Men don’t share, men don't open up, that’s kind of the expectation. It’s probably part of why men don't go to the groups, because they haven't had that kind of safe space before. It’s not until you realize you really need the help, and you get to experience the safe space that you decide, Oh yeah, it's okay for us to feel and grieve and start working through what we have to work through.
Alex: You feel like you're there to take care of your partner and at the expense of yourself sometimes. It’s my job, as grim as it sounds, to keep my wife alive. Especially from the mother's side, there's a lot of self-blame and feelings like, this is not the way that this should have gone. And there's no answer. With my wife being a physician, I couldn't come at her with any sort of medical thing because she knows way more about it than me, and undoubtedly tortured herself by reading every single study that was related to our situation.
It's a generalization that guys are not as open with sharing their feelings, and that's probably the case for me. I would try to not cry around her, I would find times in private where I would let it out. We have to feel like we're the rock.
You’re getting a lot of nods, Alex.
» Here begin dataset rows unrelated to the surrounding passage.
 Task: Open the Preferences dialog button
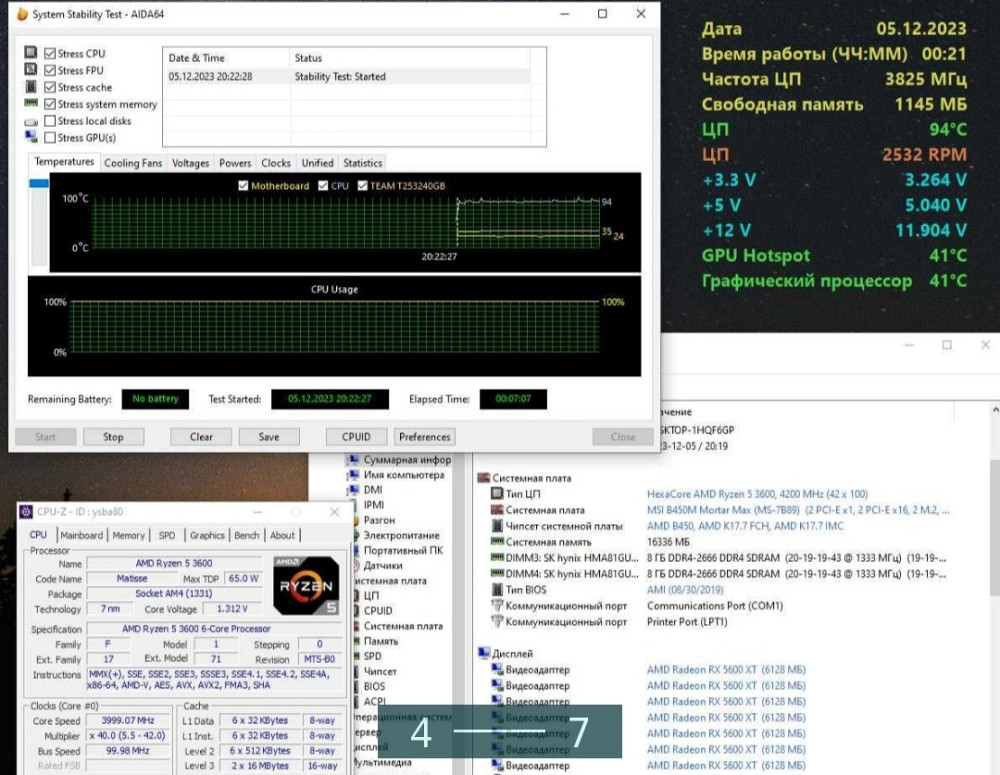(424, 437)
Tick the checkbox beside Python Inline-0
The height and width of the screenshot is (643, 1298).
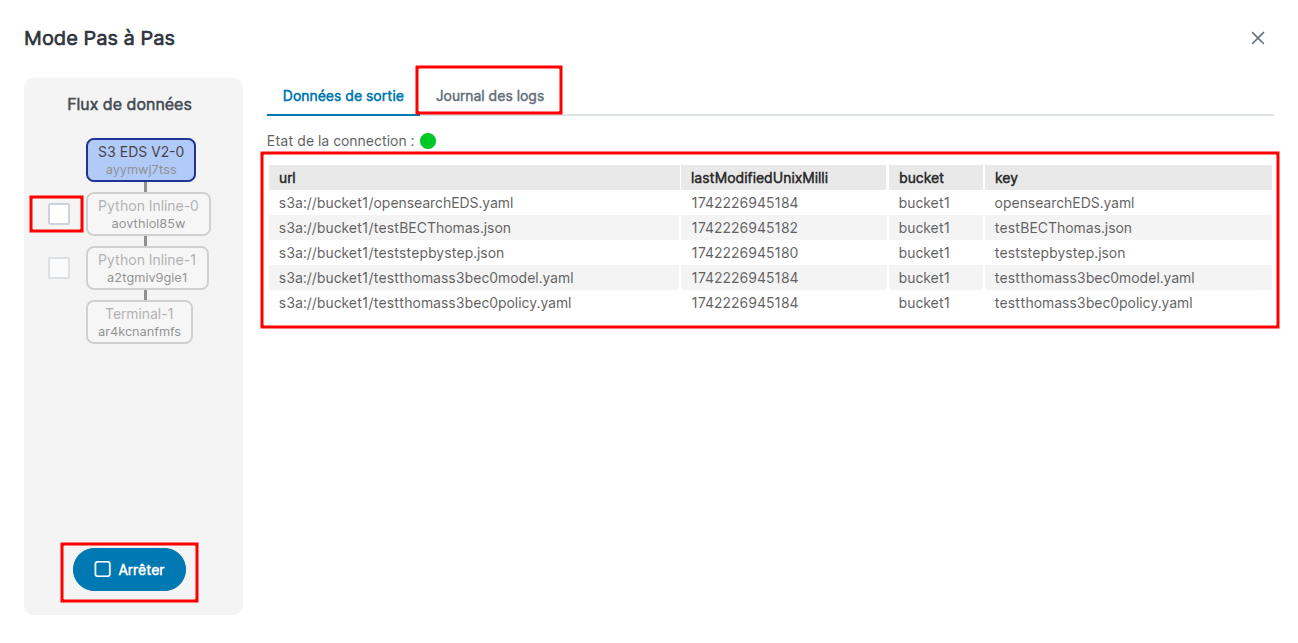[x=59, y=214]
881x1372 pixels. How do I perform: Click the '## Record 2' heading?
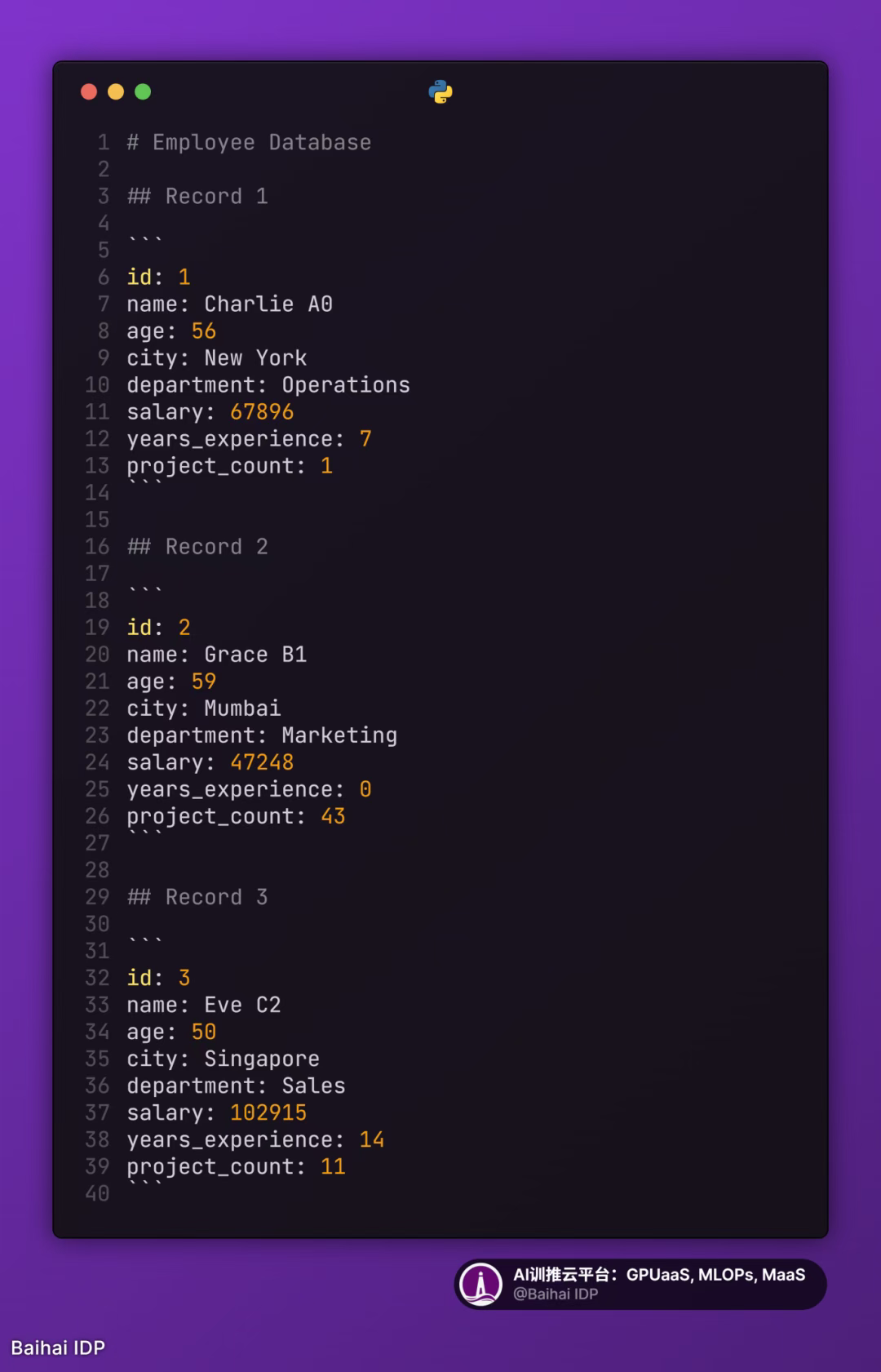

Even though things are improving, it seems like pregnancy and infant loss is still not talked about very much. What else do you wish that people understood better about your experience?
Alex: As painful as this was, we like talking about our children. I like it when I'm asked about them, or someone says their name because it validates that they were here. I think sometimes people are afraid to bring up our dead children, they think that that's going to be ripping off a scab. I'm thinking about them every day, even if I'm not talking about them. I've already gone through the most painful thing imaginable. You don't need to walk on eggshells, because nothing will be worse than what I've already gone through.
John: It costs you nothing to put a Google reminder in your phone and reach out to those people on that birthday, on Father’s Day. You can make someone's whole day.
One of the things that amaze me the most is how many people I find out have had loss and never said a word about it. I've talked to 50-year-old, 60-year-old, even 70-year-old guys who were like, It still hurts that we lost our baby back in the 80s. It’s a secret that everybody knows, and once you experience it, it really changes your perspective.
Josh: Yeah, we'll never forget our children, so don’t make us feel like they've been forgotten.
What would you all say to another dad who, tragically, faces this experience in the future?
Alex: There’s validation in the feelings that you're feeling. If you allow yourself to be surrounded by other people who have gone through something [like you have], you might find that there is a lot of comfort in that sort of community, that you can be honest with others and yourself with how it is affecting you.
John: There are a lot more resources available to us as dads than there were 20 years ago, because now people believe men have feelings, and that we don't have to bottle it up. Guys in Grief, they have an amazing podcast. Instagram has Sad Dads Club, which is daily affirmations and posts, it’s excellent. And there's a lot of groups kind of like ours. Having the brotherhood, having people you can talk to and not have to put up any kind of facades or masks is super helpful. Reach out if you’re up for it.
Josh: Nothing can explain away what you're feeling and fill the hole that you have in you right now. But understand you're not alone, you just have to be open to asking for help, as hard as it may be.